The Supreme Court may disbar, suspend or reprimand a member of the bar whenever, upon proper proceedings for that purpose, it appears to the court that:

(1) The member has committed an act or carried on a course of conduct of such nature that, if the member were applying for admission to the bar, the application should be denied;

(2) The member has been convicted in any jurisdiction of an offense which is a misdemeanor involving moral turpitude or a felony under the laws of this state, or is punishable by death or imprisonment under the laws of the United States, in any of which cases the record of the conviction shall be conclusive evidence;

(3) The member has willfully disobeyed an order of a court requiring the member to do or forbear an act connected with the legal profession;

(4) The member is guilty of willful deceit or misconduct in the legal profession;

(5) The member is guilty of willful violation of any of the provisions of ORS 9.460 (Duties of attorneys) or 9.510 (Solicitation by attorneys);

(6) The member is guilty of gross or repeated negligence or incompetence in the practice of law; or

(7) The member has violated any of the provisions of the rules of professional conduct adopted pursuant to ORS 9.490 (Formulation of rules of professional conduct). [Formerly 9.480; 1989 c.1052 §11]
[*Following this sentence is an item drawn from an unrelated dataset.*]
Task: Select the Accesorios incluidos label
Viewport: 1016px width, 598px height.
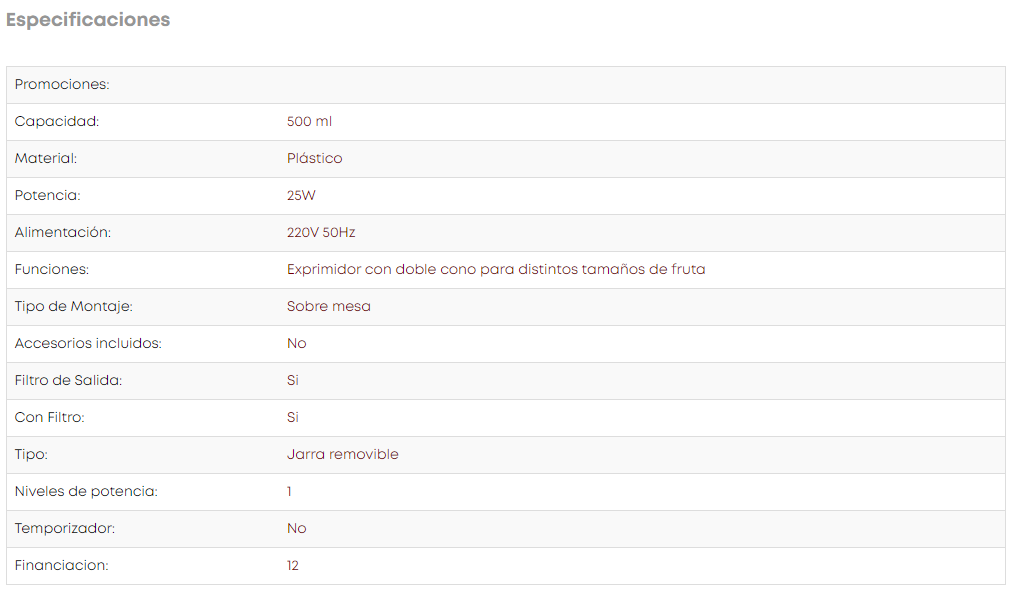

See also annota­tions under ORS 9.480 in permanent edi­tion.

Notes of Decisions

In General

Suspension or disbar­ment of a judge as a member of the state Bar cannot require his removal as judge, although it would disqualify him from running for reelec­tion as judge while suspended or disbarred. In re Piper, 271 Or 726, 534 P2d 159 (1975)

Isolated instances of ordinary negligence are not alone sufficient to warrant disciplinary ac­tion. In re Robert Neil Gygi, 273 Or 443, 541 P2d 1392 (1975)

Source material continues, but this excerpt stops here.